ロンドンの主要外傷センターにおける肋骨骨折の疼痛管理のレトロスペクティブ レビュー
2024年11月9日 更新者:Imperial College Healthcare NHS Trust
脊柱起立面ブロック、前鋸筋面ブロック、および硬膜外麻酔を比較した、ロンドンの主要外傷センターにおける肋骨骨折の疼痛管理のレトロスペクティブ レビュー
胸部硬膜外鎮痛 (TEA) は、肋骨骨折の痛みに対する現在のゴールド スタンダード治療法であると広く考えられており、肋骨骨折の帝国侵襲的治療経路で使用されています。
ただし、TEA は、他の怪我や抗凝固薬の使用により禁忌となることが多く、他の侵襲的神経ブロック技術も禁忌となります。
傍脊椎カテーテル。
多くの症例報告で、前鋸筋ブロック (SAPB) や脊柱起立ブロック (ESPB) などの代替技術の安全な使用が報告されており、麻酔界はこの比較的限られた証拠に基づいてそれらを広く取り上げています。

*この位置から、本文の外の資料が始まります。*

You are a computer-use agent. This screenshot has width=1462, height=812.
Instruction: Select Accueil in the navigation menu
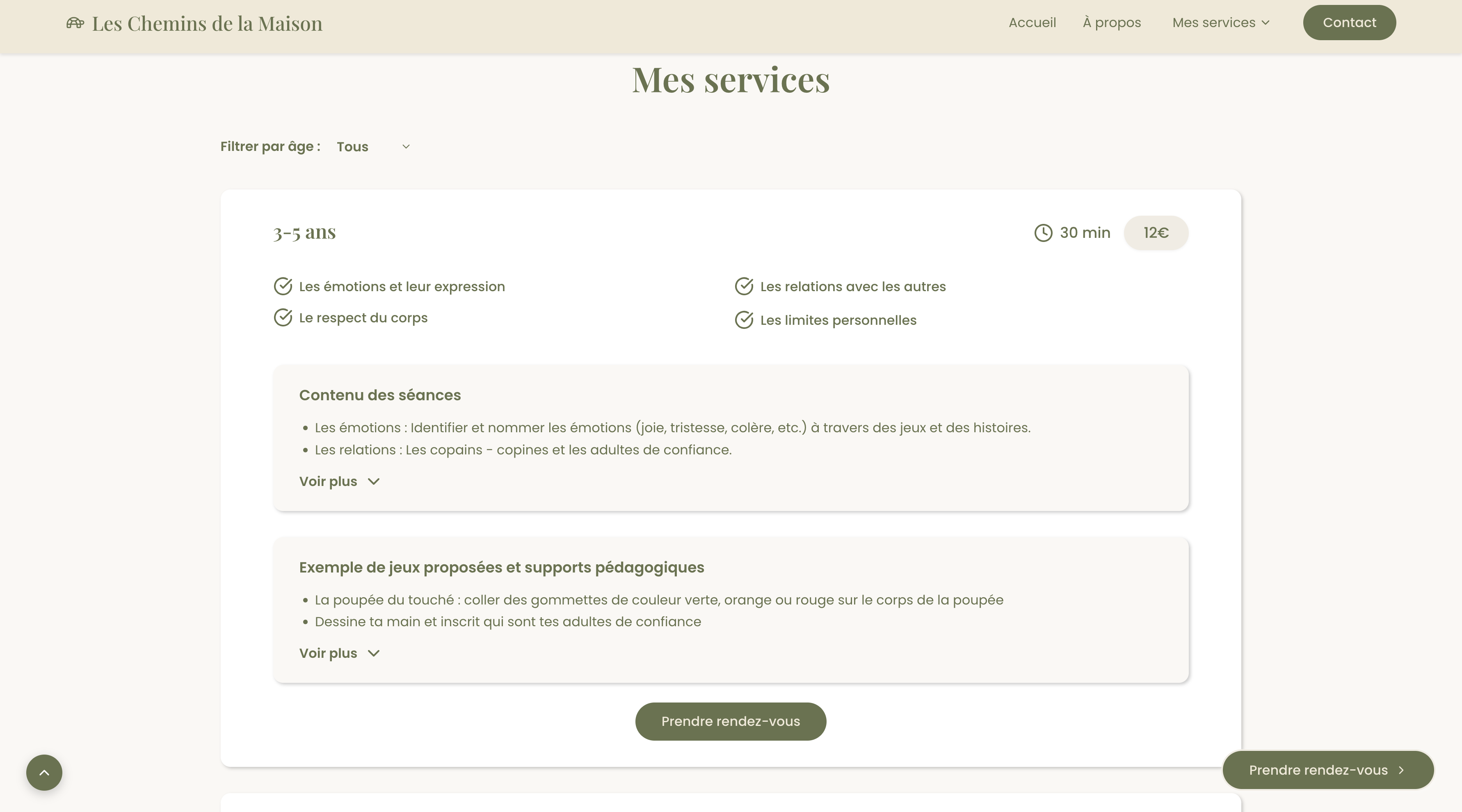(x=1032, y=23)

これを考慮して、ウォマックらは最近、少数の ESPB とともに、肋骨骨折管理における超音波誘導傍脊椎カテーテル鎮痛技術の安全性と有効性を調べる大規模なレトロスペクティブ レビューを発表しました。
しかし、このデータは鎮痛効果を報告しておらず、患者は疼痛緩和または呼吸器合併症を報告しました. 目標は、TEA および ESPB や SAPB などの代替局所技術の使用に関するより大きなデータセットをレビューすることにより、この一連の証拠を前進させることです.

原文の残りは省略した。